A number of countries have implemented universal childhood varicella vaccination programmes over the past 30 years. However, strategies differ in terms of dosing schedule (one- or two-dose), type of vaccine(s) recommended (monovalent, quadrivalent measles-mumps-rubella-varicella, or both), age at vaccination, and dosing interval for a two-dose schedule. An overview of reviews was undertaken to assess the existing systematic review evidence of the clinical efficacy/effectiveness of alternative varicella vaccination strategies. A comprehensive search of databases, registries and grey literature was conducted up to 2 February 2022. Two reviewers independently screened, extracted data and assessed the methodological quality of included reviews. A total of 20 reviews were included in the overview; 17 assessed the efficacy/effectiveness of one-dose strategies and 10 assessed the efficacy/effectiveness of two-dose strategies. Although the quality of most reviews was deemed 'critically low', there was clear and consistent evidence that vaccination is very effective at reducing varicella. While the analysis was restricted due to lack of detail in reporting of the reviews, the evidence suggests that two-dose strategies are more efficacious/effective than one-dose strategies in preventing varicella of any severity, but that both strategies have similar high efficacy/effectiveness in preventing moderate or severe varicella. Based on this evidence in this overview of reviews, a key consideration for policymakers on the possible introduction of a childhood varicella vaccination programme and the choice between a one- or two-dose strategy, will be whether the objective of a programme is to prevent varicella of any severity or to prevent moderate to severe varicella.

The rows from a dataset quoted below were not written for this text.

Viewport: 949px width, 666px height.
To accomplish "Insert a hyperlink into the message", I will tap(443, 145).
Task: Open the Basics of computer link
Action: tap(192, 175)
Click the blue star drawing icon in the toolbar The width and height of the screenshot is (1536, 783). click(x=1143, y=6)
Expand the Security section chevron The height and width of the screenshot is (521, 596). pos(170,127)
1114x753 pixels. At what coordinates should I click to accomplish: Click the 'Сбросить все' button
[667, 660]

在过去的 30 年里,许多国家已经实施了儿童水痘疫苗接种计划。然而,在剂量方案(一剂或两剂)、推荐的疫苗类型(单价、四价麻疹-腮腺炎-风疹-水痘疫苗或两者)、接种年龄和两剂方案的剂量间隔方面,策略有所不同。进行了系统评价概述,以评估替代水痘疫苗接种策略的临床疗效/有效性的现有系统评价证据。截至 2022 年 2 月 2 日,对数据库、注册处和灰色文献进行了全面搜索。两名审查员独立筛选、提取数据并评估纳入综述的方法学质量。该概述共纳入 20 篇综述;17 篇评估了一剂策略的疗效/有效性,10 篇评估了两剂策略的疗效/有效性。尽管大多数综述的质量被认为是“极低”,但有明确和一致的证据表明,接种疫苗可以非常有效地减少水痘。由于综述报告缺乏细节,分析受到限制,但证据表明,两剂策略在预防任何严重程度的水痘方面比一剂策略更有效/有效,但两种策略在预防中度或重度水痘方面具有相似的高疗效/有效性。基于本综述中的证据,政策制定者在考虑可能引入儿童水痘疫苗接种计划以及在一剂或两剂策略之间做出选择时,一个关键考虑因素将是计划的目标是预防任何严重程度的水痘还是预防中度至重度水痘。